[TASK DATA Boundary: Start]

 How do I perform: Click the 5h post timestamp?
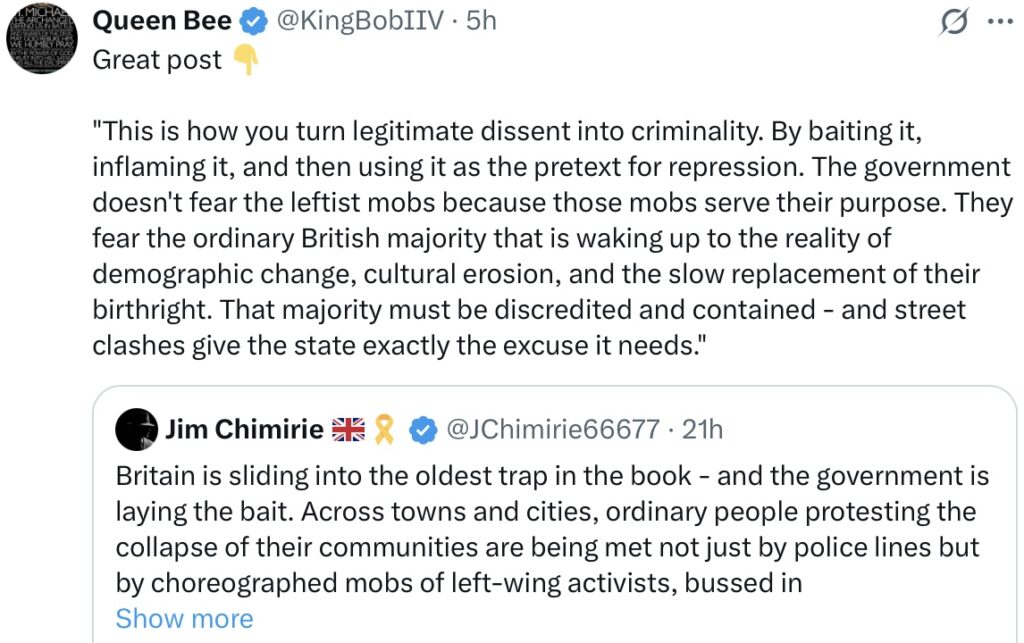tap(481, 21)
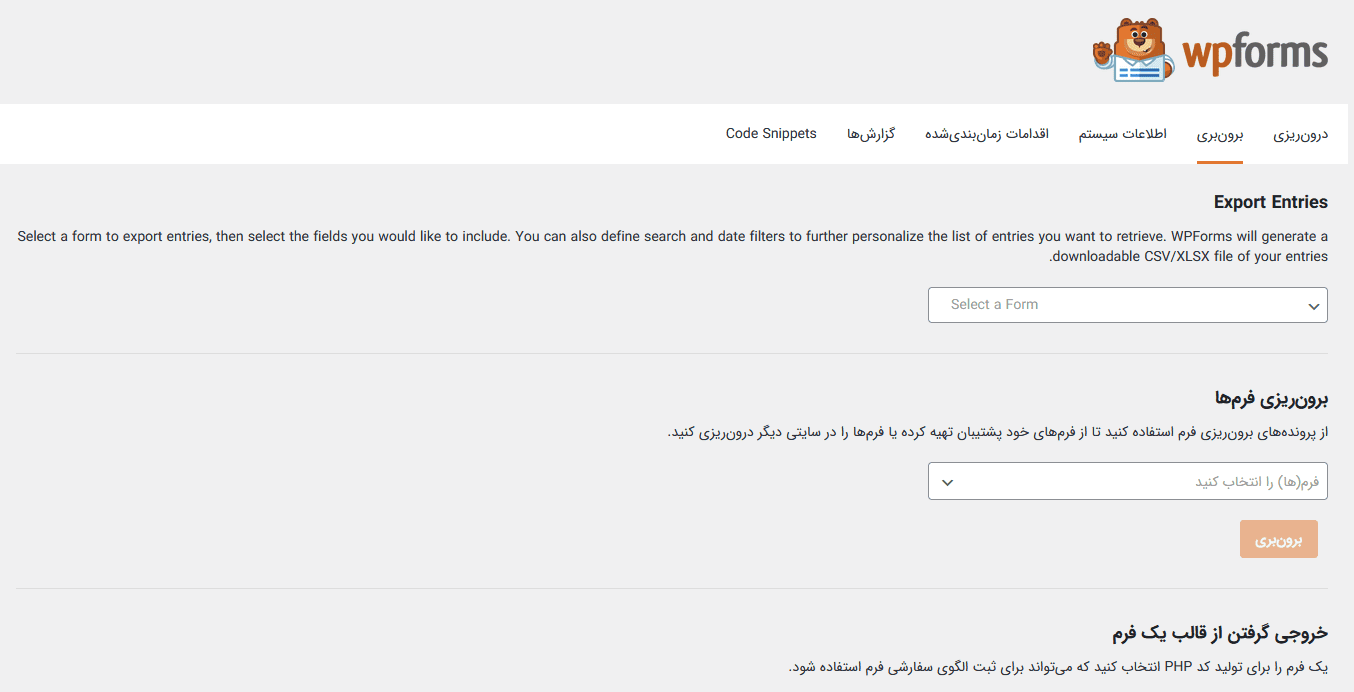Click the Export Entries description paragraph
The image size is (1354, 692).
[x=672, y=247]
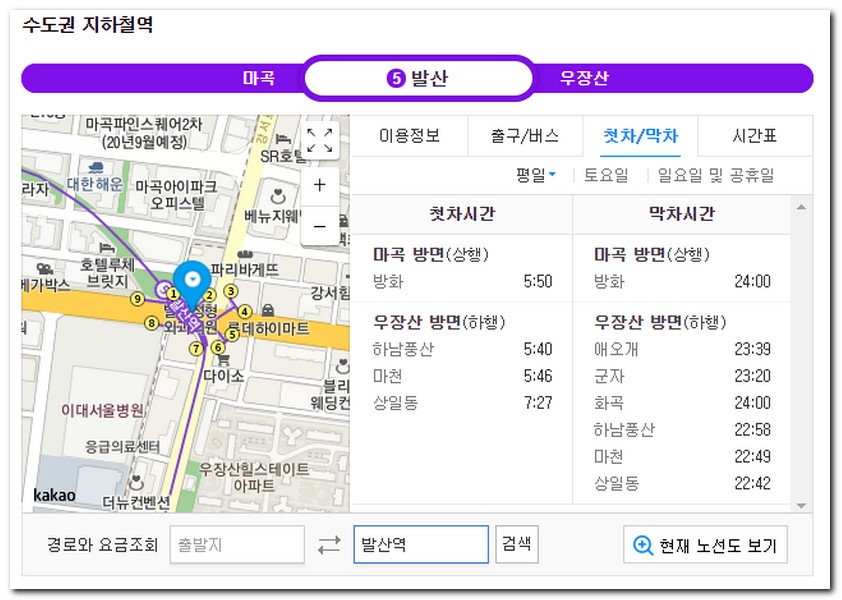Click the 검색 button
Screen dimensions: 842x600
tap(517, 545)
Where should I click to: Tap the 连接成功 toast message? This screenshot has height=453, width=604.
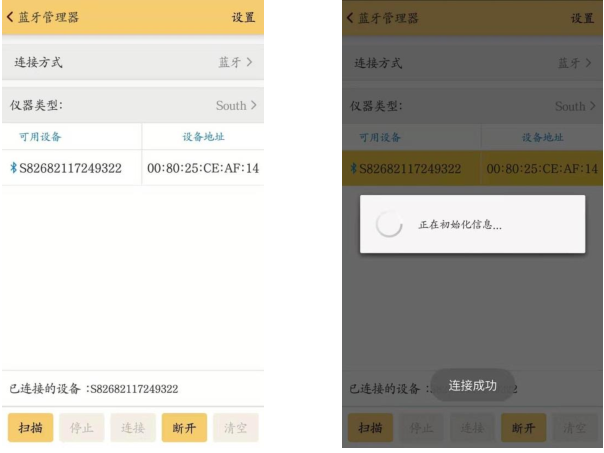472,385
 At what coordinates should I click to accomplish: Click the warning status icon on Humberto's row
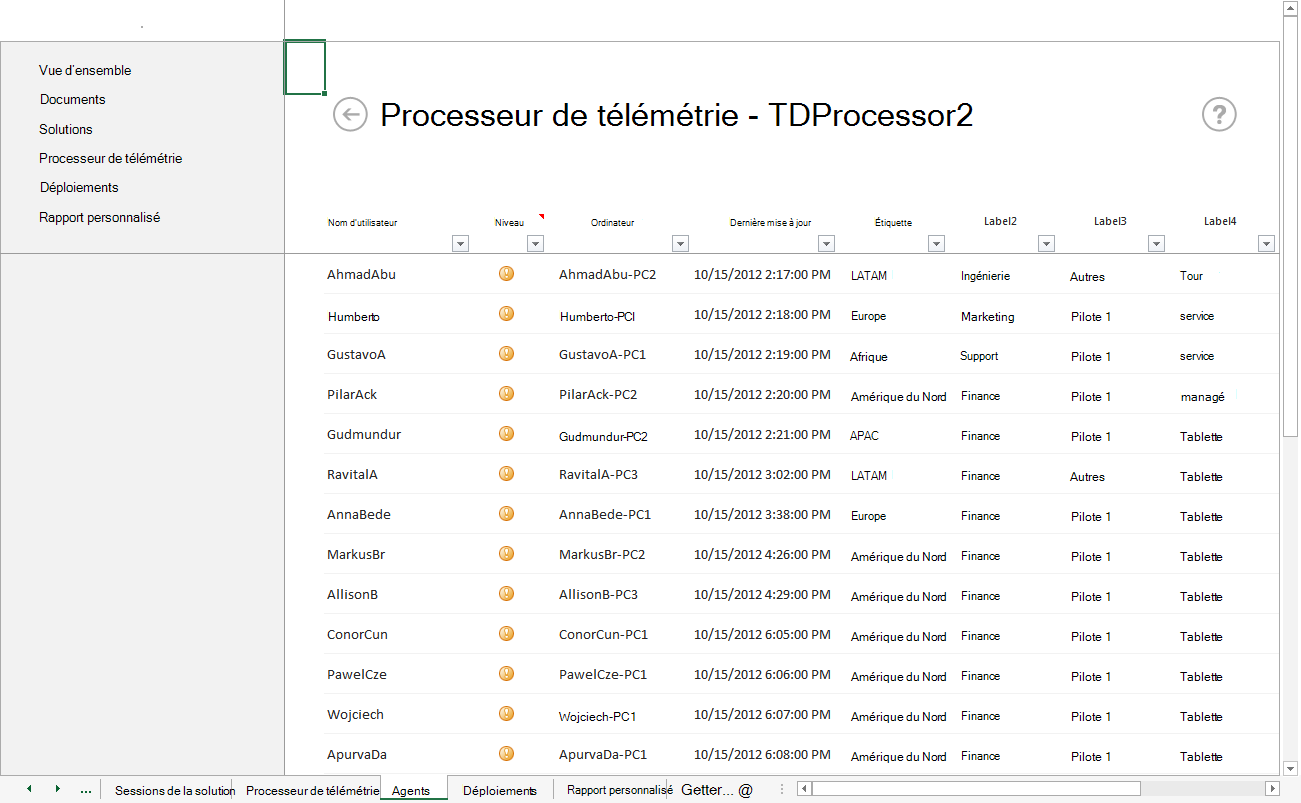click(x=506, y=313)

[TASK DATA Boundary: End]

Copy out all the data exactly; skip the pictures.

WRITTEN RESPONSE >>
 How do I perform: Click the 5h post timestamp?
tap(481, 21)
Click the Export Entries description paragraph
The image size is (1354, 692).
[x=672, y=247]
Click the 검색 button
Screen dimensions: 842x600
tap(517, 545)
Where should I click to: Tap the 连接成功 toast message? This screenshot has height=453, width=604.
472,385
 At what coordinates should I click to accomplish: Click the warning status icon on Humberto's row
click(x=506, y=313)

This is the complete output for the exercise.